▶ _Job_
Write out the section of the Parramatta history text starting at "Just a few minutes" and ending at "along the creek.".

▶ _Source text_
++++++++
Just a few minutes from the Parramatta train station is the home of Australia’s longest continuing church site and one of its earliest churches.
In 1788, soon after the first load of convicts arrived at Sydney Cove, Governor Phillip took a trip up to find the headwaters of Port Jackson (Sydney Harbour). Finding good soil and fresh water there he formed a settlement at Rose Hill (named after Sir George Rose the Under-Secretary of the Treasurer) and mapped out the bare bones of a town extending from the foot of Rose Hill for one mile eastward along the creek.
This place he named Parramatta, as this was his interpretation of the name given by the first peoples to the spot on which the town is situated. By end of 1791 there were one thousand people living in the district and they were ministered by the Rev. Richard Johnstone in a large shed once a fortnight. In a letter to Governor Phillip dated March 23 1792, Johnstone states;
Last spring there was the foundation of a church laid a Parramatta. before it was finished it was converted into a gaol or lock up house, and now it is converted into a granary. … I go up to Parramatta, as usual, once a fortnight the distance by water about fourteen miles.
++++++++
▶ _Data lines_

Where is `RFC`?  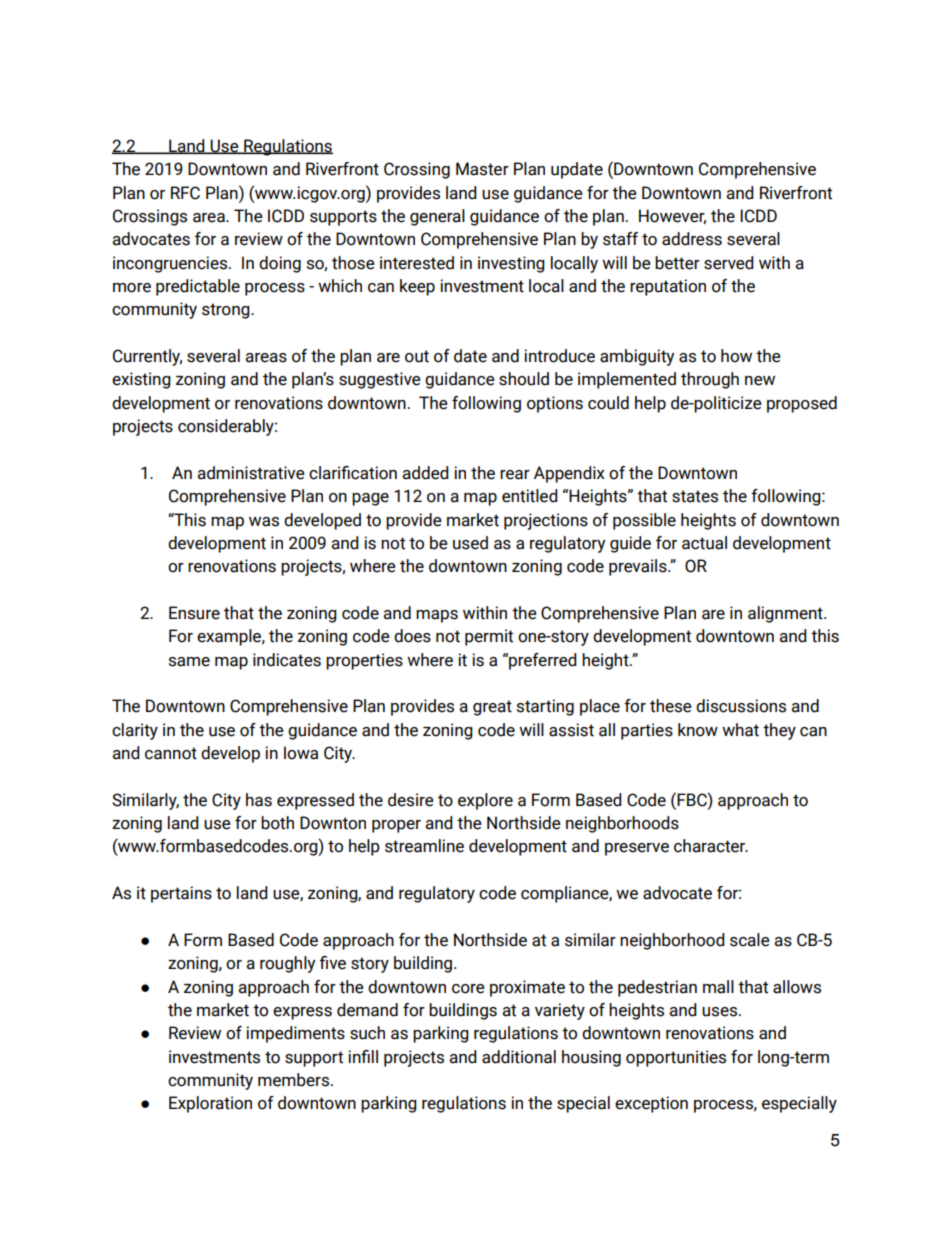
RFC is located at coordinates (185, 193).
++++++++
▶ _Solution to this exercise_
Just a few minutes from the Parramatta train station is the home of Australia’s longest continuing church site and one of its earliest churches.
In 1788, soon after the first load of convicts arrived at Sydney Cove, Governor Phillip took a trip up to find the headwaters of Port Jackson (Sydney Harbour). Finding good soil and fresh water there he formed a settlement at Rose Hill (named after Sir George Rose the Under-Secretary of the Treasurer) and mapped out the bare bones of a town extending from the foot of Rose Hill for one mile eastward along the creek.